Your answer must consist solely of the lines from the one containing "This screenshot has width=1316, height=921." through the last line of the records below, reproduced exactly, with all pictures omitted.

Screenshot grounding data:
◇ ◇ ◇
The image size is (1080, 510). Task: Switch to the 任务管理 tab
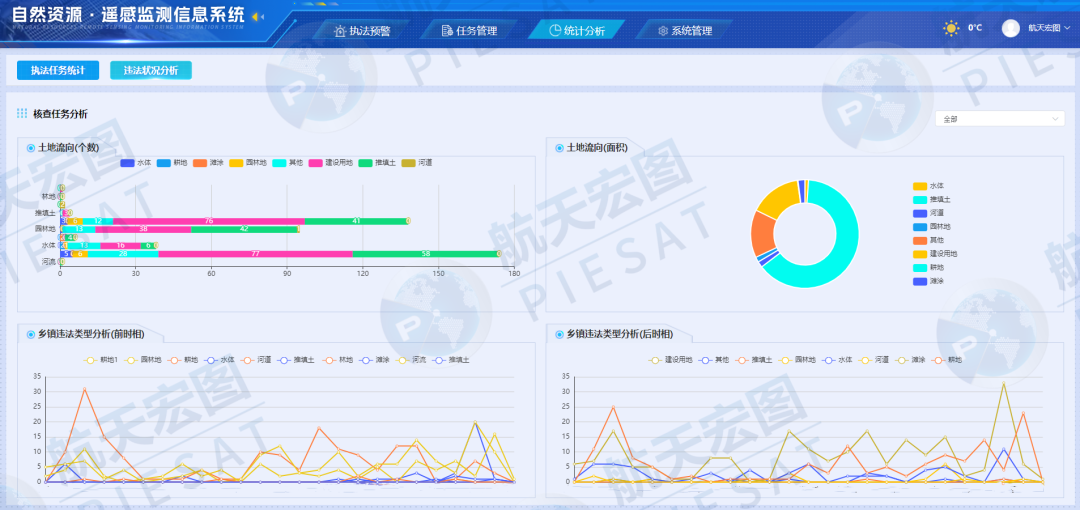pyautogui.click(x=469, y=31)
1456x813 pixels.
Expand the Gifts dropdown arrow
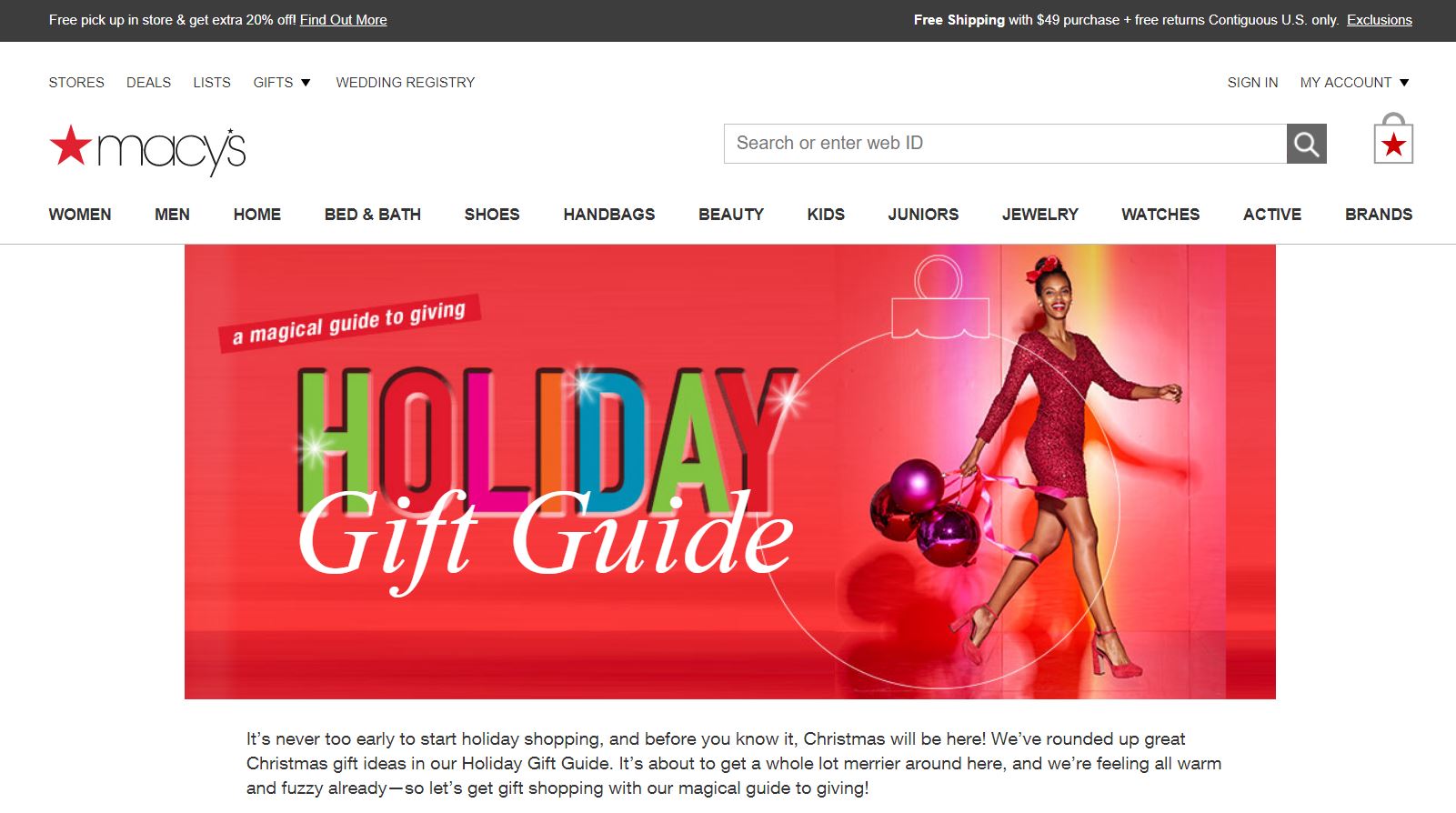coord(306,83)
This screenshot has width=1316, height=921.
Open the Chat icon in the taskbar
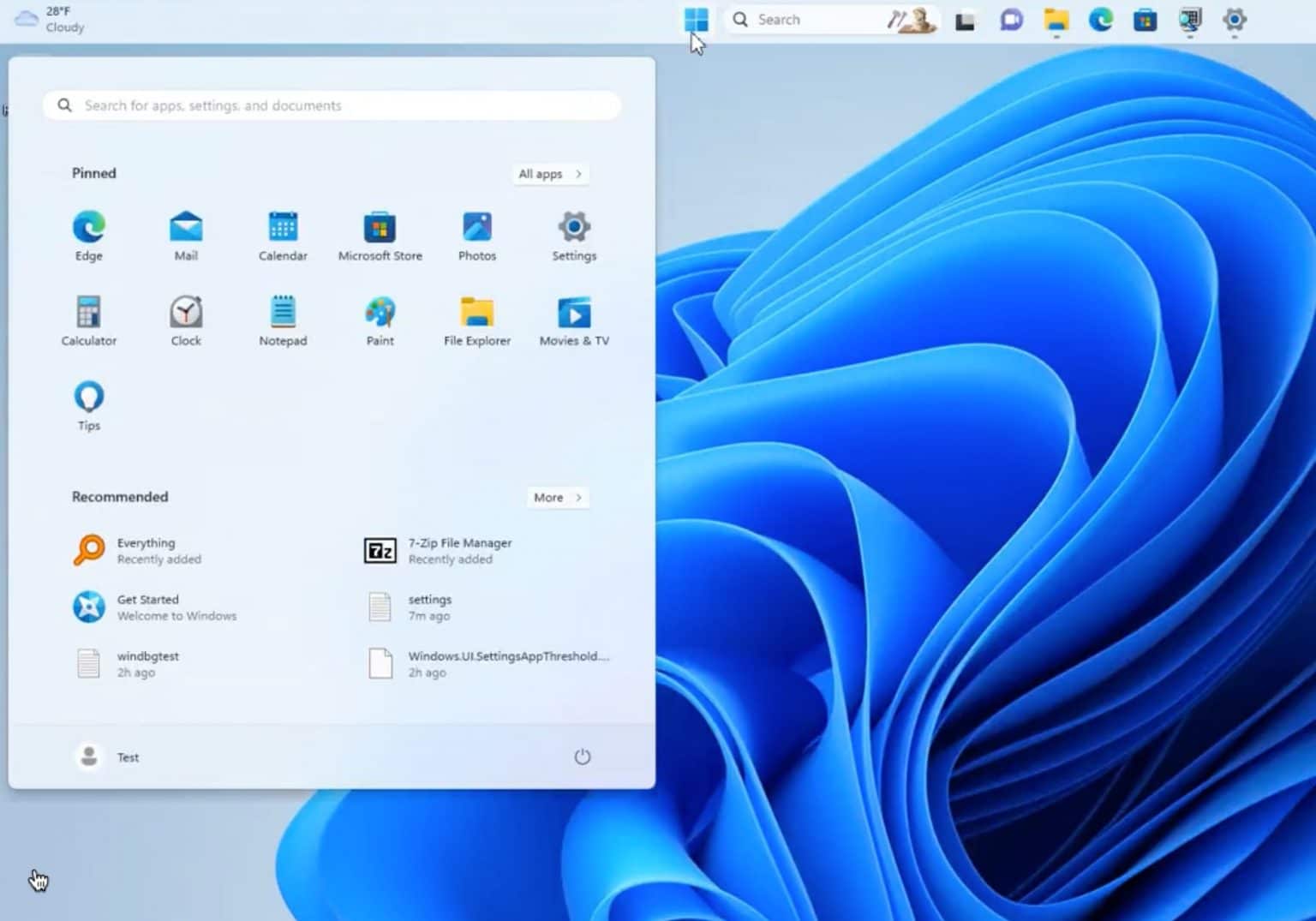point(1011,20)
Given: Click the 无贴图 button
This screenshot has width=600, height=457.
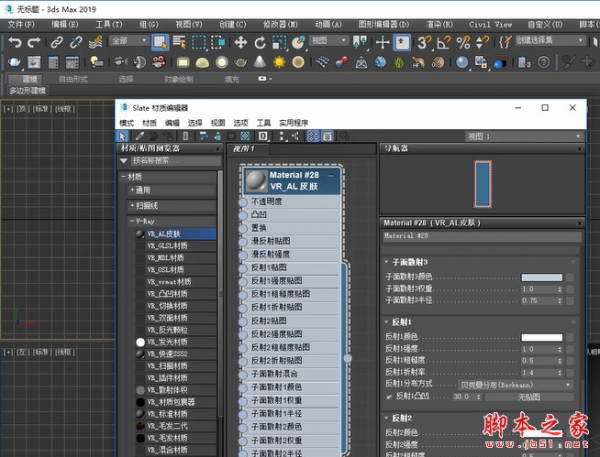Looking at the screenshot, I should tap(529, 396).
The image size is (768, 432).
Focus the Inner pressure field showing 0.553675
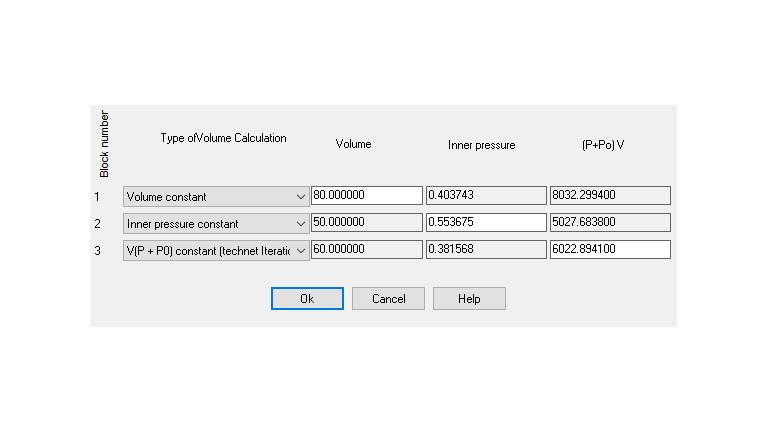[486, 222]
◇ ◇ ◇
**Answer to the exercise**
This screenshot has width=1316, height=921.
Open the Chat icon in the taskbar
point(1011,20)
Given: Click the 无贴图 button
This screenshot has width=600, height=457.
Looking at the screenshot, I should tap(529, 396).
The image size is (768, 432).
Focus the Inner pressure field showing 0.553675
[486, 222]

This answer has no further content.